“The dead should keep quiet.”
Now that i’ve watched Franju’s Shadowman and Judex, lesser-known masterpieces of light, shadow and creepy atmosphere with pulpy serial subjects, it’s time to revisit the original. I’m not sure how he got from Blood of the Beast to the psychiatric hospital drama Head Against the Wall, but as cofounder of the Cinematheque Francaise, perhaps he had an omnivorous love for poetic film in all forms.
Upbeat carnival music – not creepy sounding, which possibly makes it even creepier – as a woman with a pearl necklace (Alida Valli of The Third Man, schoolmistress of Suspiria) furtively dumps a trenchcoated faceless body (movie always fades out quickly after showing us anything faceless) into the river. She works for surgeon Pierre Brasseur (the actor Lemaitre in Children of Paradise), who saved her face from disfigurement and hopes to completely recreate a face for his even-more-disfigured daughter Edith Scob, who spends most of the movie behind an uncanny featureless mask, as recently spotted at the end of Holy Motors.
In her full-faced years, Edith dated a handsome young doctor with plastic hair (Francois Guerin of The Aristocrats), who suspects she is still alive and involves a heavy-set inspector (Alexandre Rignault of La Chienne and Mon Oncle d’Amerique) in the case. I get the young doctor confused with a young cop (Claude Brasseur, Pierre’s son, of The Elusive Corporal), but neither of them ultimately matters.
L-R: elder Brasseur, elder cop, young doctor, young Brasseur/cop:
Paulette having her treatment:
The very reasonable-acting mad doctor kidnaps more girls, attempting to graft their faces onto his daughter’s to only temporary avail – first Edna (Juliette Mayniel of Chabrol’s Les Cousins), who escapes into the main house then suicides when she sees herself in a mirror, then police-plant Paulette (Beatrice Altariba, Cosette in the Jean Gabin Les Miserables).

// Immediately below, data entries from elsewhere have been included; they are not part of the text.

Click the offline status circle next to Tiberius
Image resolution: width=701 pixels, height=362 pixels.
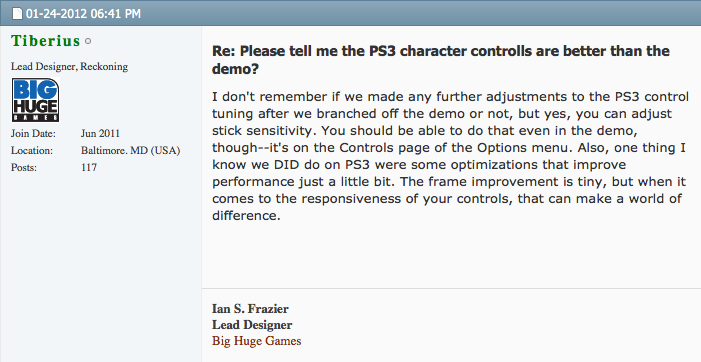88,41
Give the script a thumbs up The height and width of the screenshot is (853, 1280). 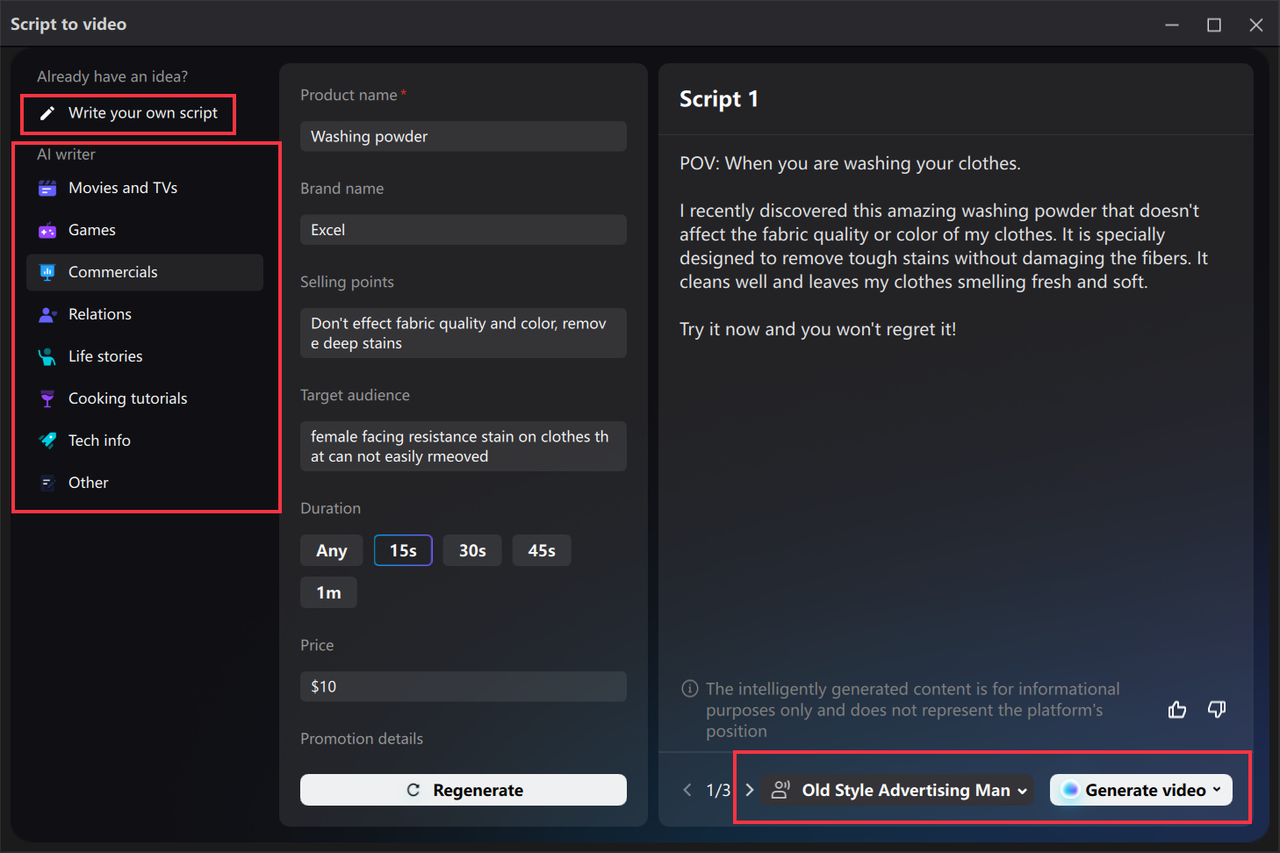click(1177, 709)
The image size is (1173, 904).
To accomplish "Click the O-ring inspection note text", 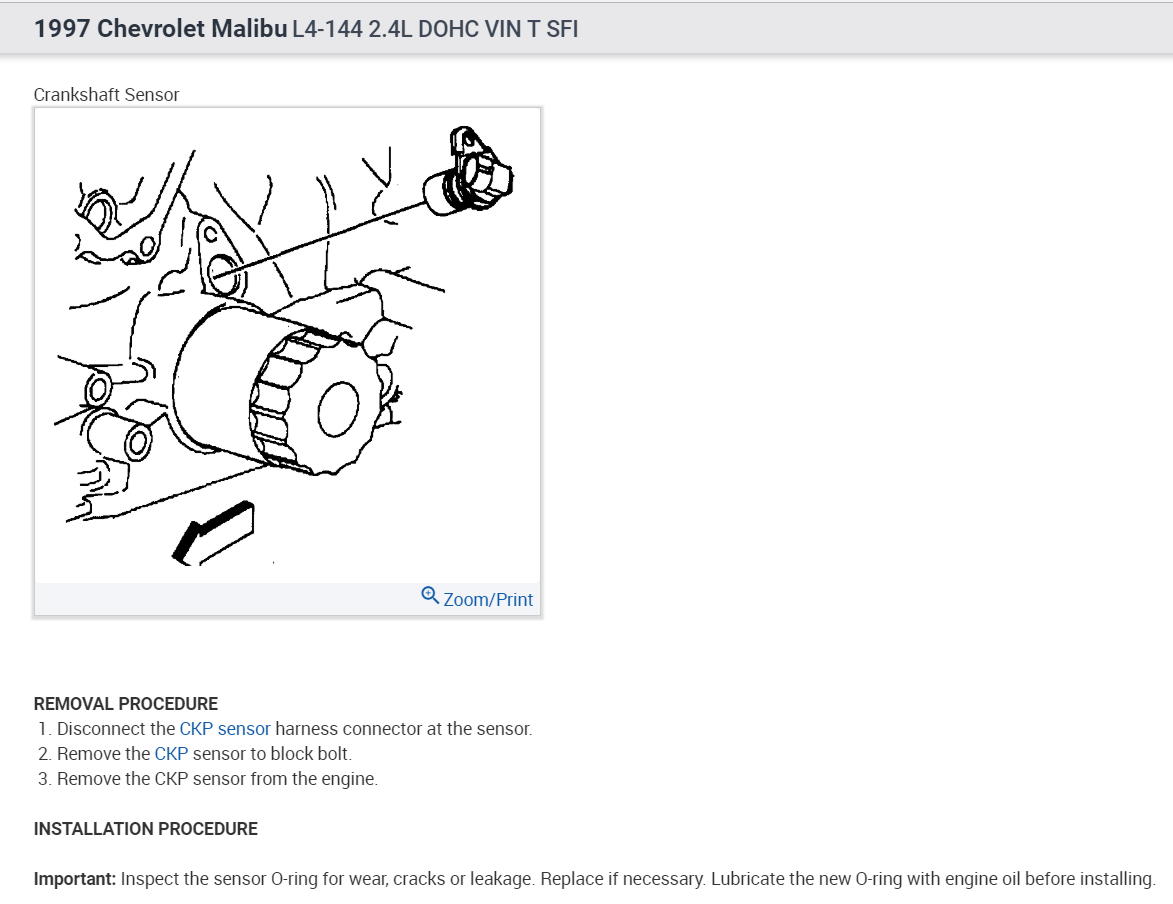I will 638,879.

Faceless Edith, hidden away in her room with no entertainment except her own funeral program, finally loses her patience, frees Paulette, stabs the pearl-choker assistant in the throat and sets the lab dogs loose on her dad, then wanders outside, a walking statue surrounded by doves.
Franju made after Head Against the Wall, assisted by Claude Sautet (a noted director in the 1970’s). Cinematographer Eugen Schufftan had shot People On Sunday, worked with GW Pabst, Max Ophuls, Rene Clair and Edgar Ulmer. A quiet movie but for the judicious, counterintuitive use of upbeat music.